The problem — Copy the blog entries below word for word, from beginning to end.

═══ Document excerpt ═══

Wednesday, 27 October 2010

Crystal Castles ft. Robert Smith 'Not in Love'

UHHMMMM.

Just stumbled across this thanks to a retweet from Drowned in Sound. Reckon it's sort of like really very good. Robert Smith and Crystal Castles. Who'd have thunk it.



Crystal Castles played the last two Leeds Festivals but I wasn't allowed to watch them because my friends reminded me I'm not 17 and I'm not in Skins. I think I regret not going to watch them. I think I definitely regret going to watch Vampire Weekend instead (2009 was a dark year).

Anyway. Big fan of this. Always preferred the skanky mess of the second Crystal Castles album to the (mostly) more tightly arranged first one. Even if I'm almost 22 and was never in Skins.

It's out December 6. Apparently they're popping acoustic versions of Celestica and Suffocation on the single too. Bless 'em. Maybe they're sensitive souls after all.

(Thanks Drowned in Sound, thanks Clash)

Sunday, 10 October 2010

'I'd be lost without the weight of you two on my back'


17 year old Ree (Jennifer Lawrence), the focus of Debra Granik’s Winter’s Bone, doesn't have it easy. Abandoned by a feckless dad and left to look after two kid siblings and a mentally ill Mum, she's been robbed of her teenage years. If things look bad at the start of the film, as she spends long grey days chopping wood and begging neighbours for supplies, they're about to get a lot worse. A local sheriff drops by to let Ree know that her dad jumped bail. Since he put the house she struggles to maintain up as bond, her family will be left homeless unless she can track him down. So begins her meet and greet with the strange folk of the Ozark Mountains.

═══ Information provided ═══

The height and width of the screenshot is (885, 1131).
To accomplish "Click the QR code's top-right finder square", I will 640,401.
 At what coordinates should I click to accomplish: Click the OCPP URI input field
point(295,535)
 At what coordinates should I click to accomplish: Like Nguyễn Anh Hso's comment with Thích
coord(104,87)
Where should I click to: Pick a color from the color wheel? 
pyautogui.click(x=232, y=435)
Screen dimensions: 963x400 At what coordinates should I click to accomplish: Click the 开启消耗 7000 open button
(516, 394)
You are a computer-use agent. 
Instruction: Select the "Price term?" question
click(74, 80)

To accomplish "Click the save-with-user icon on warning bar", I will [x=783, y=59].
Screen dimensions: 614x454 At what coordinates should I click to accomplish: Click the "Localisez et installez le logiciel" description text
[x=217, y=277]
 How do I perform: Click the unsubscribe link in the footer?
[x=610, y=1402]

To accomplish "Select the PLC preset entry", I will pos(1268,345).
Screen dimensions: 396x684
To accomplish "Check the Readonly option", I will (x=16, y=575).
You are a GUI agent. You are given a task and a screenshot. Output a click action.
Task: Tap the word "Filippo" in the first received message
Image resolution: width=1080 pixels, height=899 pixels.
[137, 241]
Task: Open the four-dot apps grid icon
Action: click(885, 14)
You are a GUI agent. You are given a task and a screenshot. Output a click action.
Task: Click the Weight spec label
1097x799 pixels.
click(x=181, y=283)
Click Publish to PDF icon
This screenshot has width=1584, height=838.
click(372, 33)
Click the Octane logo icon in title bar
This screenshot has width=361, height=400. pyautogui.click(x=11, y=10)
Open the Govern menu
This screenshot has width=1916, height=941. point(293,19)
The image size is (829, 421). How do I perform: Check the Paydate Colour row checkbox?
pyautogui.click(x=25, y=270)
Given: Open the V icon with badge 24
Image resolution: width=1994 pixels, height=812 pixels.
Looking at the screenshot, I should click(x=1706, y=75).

═══

Answer —
Wednesday, 27 October 2010

Crystal Castles ft. Robert Smith 'Not in Love'

UHHMMMM.

Just stumbled across this thanks to a retweet from Drowned in Sound. Reckon it's sort of like really very good. Robert Smith and Crystal Castles. Who'd have thunk it.



Crystal Castles played the last two Leeds Festivals but I wasn't allowed to watch them because my friends reminded me I'm not 17 and I'm not in Skins. I think I regret not going to watch them. I think I definitely regret going to watch Vampire Weekend instead (2009 was a dark year).

Anyway. Big fan of this. Always preferred the skanky mess of the second Crystal Castles album to the (mostly) more tightly arranged first one. Even if I'm almost 22 and was never in Skins.

It's out December 6. Apparently they're popping acoustic versions of Celestica and Suffocation on the single too. Bless 'em. Maybe they're sensitive souls after all.

(Thanks Drowned in Sound, thanks Clash)

Sunday, 10 October 2010

'I'd be lost without the weight of you two on my back'


17 year old Ree (Jennifer Lawrence), the focus of Debra Granik’s Winter’s Bone, doesn't have it easy. Abandoned by a feckless dad and left to look after two kid siblings and a mentally ill Mum, she's been robbed of her teenage years. If things look bad at the start of the film, as she spends long grey days chopping wood and begging neighbours for supplies, they're about to get a lot worse. A local sheriff drops by to let Ree know that her dad jumped bail. Since he put the house she struggles to maintain up as bond, her family will be left homeless unless she can track him down. So begins her meet and greet with the strange folk of the Ozark Mountains.